Jim Cramer’s 11 Stock Calls Including Marvell and Trane, and Caution About Overhyped AI Stocks

8. Silicon Motion Technology Corporation (NASDAQ:SIMO)

Silicon Motion Technology Corporation (NASDAQ:SIMO) was among Jim Cramer’s Mad Money stock calls as he urged investors to exercise caution when it comes to red-hot AI stocks. When a caller asked about the stock, Cramer stated:

That is called SIMO… And we like SIMO. I know it’s moved a lot. So what you do in these is you buy some, and then you wait for a pullback. But you gotta put some on, and I think it’s a good call by you.

Silicon Motion Technology Corporation (NASDAQ:SIMO) develops and markets NAND flash controllers and specialized storage solutions for various applications, including computing, enterprise data centers, and mobile devices. Heartland Advisors stated the following regarding Silicon Motion Technology Corporation (NASDAQ:SIMO) in its Q1 2026 investor letter:

An example is Silicon Motion Technology Corporation (NASDAQ:SIMO). A year ago, shares of the leading maker of memory components used in PCs, smartphones, data centers, and industrial and auto applications sold off amid a variety of concerns. They included tariffs, consumer spending worries, and questions over whether investors might be overestimating the capex needs of large-scale cloud service providers known as hyperscalers. At the time, we remained committed to the stock because we believed the company was in the early days of a re-rating process, as SIMO had been making a push away from trailing-edge, lower-margin consumer electronics into higher-margin, leading-edge applications driven by hyperscaler demands.

What a difference a year makes. In the first quarter, the stock was a contributor to our outperformance, as consumer spending has held up and hyperscalers continue to indicate robust datacenter capex growth. In their fourth-quarter conference call, management reiterated the firm’s outlook for their PC and smartphone end markets and the growth prospects for their data center storage components, which are expected to drive margins substantially higher.

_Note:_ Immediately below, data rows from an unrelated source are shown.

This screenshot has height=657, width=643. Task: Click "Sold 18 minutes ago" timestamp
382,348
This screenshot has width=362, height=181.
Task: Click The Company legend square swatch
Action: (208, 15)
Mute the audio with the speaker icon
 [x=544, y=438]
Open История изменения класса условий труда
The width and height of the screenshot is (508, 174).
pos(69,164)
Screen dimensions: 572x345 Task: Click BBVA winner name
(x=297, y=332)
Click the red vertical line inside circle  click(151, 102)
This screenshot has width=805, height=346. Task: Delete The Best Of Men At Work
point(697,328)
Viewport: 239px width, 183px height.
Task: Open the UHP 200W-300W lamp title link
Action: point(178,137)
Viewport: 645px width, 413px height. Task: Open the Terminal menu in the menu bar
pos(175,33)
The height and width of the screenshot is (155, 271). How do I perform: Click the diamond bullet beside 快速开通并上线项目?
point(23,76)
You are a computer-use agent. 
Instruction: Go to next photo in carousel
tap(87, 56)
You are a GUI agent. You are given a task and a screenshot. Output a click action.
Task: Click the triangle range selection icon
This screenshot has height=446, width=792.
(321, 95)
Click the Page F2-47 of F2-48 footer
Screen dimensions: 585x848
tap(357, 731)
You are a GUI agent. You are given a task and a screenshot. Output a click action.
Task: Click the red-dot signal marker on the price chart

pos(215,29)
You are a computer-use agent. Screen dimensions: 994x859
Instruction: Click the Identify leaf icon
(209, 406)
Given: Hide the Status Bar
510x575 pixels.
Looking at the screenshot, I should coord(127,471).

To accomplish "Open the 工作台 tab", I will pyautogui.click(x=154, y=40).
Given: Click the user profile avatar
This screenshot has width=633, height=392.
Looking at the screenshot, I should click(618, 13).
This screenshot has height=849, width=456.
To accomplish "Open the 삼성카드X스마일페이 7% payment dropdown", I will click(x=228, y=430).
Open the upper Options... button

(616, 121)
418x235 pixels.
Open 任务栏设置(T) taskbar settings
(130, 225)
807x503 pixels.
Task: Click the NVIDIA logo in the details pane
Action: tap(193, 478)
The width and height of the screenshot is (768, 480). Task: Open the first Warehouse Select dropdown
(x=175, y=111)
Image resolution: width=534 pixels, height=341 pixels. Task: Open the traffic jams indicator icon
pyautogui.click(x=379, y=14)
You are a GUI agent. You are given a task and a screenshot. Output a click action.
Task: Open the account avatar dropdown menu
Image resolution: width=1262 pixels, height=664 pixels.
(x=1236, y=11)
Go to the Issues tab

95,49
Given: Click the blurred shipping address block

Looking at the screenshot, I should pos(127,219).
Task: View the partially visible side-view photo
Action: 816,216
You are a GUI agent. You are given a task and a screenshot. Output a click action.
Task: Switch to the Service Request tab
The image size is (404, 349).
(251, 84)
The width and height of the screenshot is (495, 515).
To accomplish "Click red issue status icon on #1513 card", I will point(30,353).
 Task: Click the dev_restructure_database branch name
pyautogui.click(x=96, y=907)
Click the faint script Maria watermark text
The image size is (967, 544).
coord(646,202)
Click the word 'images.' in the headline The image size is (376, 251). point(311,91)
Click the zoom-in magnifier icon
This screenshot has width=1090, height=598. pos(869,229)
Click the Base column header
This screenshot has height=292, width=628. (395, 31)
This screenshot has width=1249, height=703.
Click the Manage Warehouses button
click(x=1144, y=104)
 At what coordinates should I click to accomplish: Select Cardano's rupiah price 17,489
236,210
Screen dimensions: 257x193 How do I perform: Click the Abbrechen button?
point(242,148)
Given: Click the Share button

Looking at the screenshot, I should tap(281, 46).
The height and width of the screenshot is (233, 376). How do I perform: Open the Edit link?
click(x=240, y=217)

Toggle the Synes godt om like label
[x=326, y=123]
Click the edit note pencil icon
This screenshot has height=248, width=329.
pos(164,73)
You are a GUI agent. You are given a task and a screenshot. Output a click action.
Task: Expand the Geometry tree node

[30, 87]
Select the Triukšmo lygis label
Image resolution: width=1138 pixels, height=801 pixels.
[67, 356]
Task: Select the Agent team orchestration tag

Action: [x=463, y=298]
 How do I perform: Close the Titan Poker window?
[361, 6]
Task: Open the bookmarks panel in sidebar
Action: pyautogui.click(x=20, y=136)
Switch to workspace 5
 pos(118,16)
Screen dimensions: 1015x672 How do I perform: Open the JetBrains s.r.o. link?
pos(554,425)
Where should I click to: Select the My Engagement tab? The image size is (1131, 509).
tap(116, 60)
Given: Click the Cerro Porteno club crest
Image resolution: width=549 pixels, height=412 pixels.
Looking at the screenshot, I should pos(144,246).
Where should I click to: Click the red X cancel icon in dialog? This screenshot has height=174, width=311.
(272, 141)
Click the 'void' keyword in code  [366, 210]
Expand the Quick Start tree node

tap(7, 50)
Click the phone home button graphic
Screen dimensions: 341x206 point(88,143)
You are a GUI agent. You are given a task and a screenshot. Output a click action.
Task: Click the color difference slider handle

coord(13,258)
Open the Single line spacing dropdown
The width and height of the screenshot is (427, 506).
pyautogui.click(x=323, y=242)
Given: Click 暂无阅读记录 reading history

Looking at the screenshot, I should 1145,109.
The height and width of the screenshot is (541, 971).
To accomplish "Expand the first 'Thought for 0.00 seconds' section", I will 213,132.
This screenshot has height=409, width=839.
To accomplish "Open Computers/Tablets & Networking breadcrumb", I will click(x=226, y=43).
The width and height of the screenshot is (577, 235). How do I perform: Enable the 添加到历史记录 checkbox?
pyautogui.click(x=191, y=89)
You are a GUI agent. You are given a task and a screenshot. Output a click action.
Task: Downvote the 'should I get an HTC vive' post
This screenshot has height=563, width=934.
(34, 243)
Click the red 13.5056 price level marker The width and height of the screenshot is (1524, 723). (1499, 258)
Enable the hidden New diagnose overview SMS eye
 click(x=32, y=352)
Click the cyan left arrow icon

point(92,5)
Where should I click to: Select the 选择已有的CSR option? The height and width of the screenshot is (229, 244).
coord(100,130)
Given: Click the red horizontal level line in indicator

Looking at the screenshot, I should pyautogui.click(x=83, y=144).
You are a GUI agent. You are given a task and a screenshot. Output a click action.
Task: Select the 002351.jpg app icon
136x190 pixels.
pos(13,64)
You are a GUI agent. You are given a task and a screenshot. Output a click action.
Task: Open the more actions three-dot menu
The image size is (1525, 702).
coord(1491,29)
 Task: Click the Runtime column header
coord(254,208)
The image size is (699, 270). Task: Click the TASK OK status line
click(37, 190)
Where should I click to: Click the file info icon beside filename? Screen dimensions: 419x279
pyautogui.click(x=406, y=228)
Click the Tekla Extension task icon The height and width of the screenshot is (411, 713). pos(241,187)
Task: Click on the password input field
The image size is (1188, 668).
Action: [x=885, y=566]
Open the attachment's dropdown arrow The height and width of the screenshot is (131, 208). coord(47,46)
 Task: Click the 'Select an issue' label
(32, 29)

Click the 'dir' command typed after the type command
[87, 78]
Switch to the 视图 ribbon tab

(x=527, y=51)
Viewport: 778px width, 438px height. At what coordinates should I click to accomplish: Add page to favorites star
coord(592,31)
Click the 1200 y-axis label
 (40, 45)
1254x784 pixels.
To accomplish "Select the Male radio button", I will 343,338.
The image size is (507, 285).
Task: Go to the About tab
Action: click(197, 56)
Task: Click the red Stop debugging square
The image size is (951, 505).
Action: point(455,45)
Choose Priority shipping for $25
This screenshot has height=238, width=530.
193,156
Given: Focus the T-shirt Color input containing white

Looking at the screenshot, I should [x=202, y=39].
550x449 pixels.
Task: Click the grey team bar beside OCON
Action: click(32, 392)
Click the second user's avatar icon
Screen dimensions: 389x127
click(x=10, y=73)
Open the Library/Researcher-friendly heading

Yet in our opinion, SIMO remains meaningfully undervalued versus our current price target. The stock currently trades at $117, but we believe the company should be valued at $185. That’s based on a multiple of 15X EBITDA plus an anticipated $160 million cash settlement from SIMO’s ongoing arbitration with MaxLinear surrounding the termination of a proposed merger agreement more than two years ago.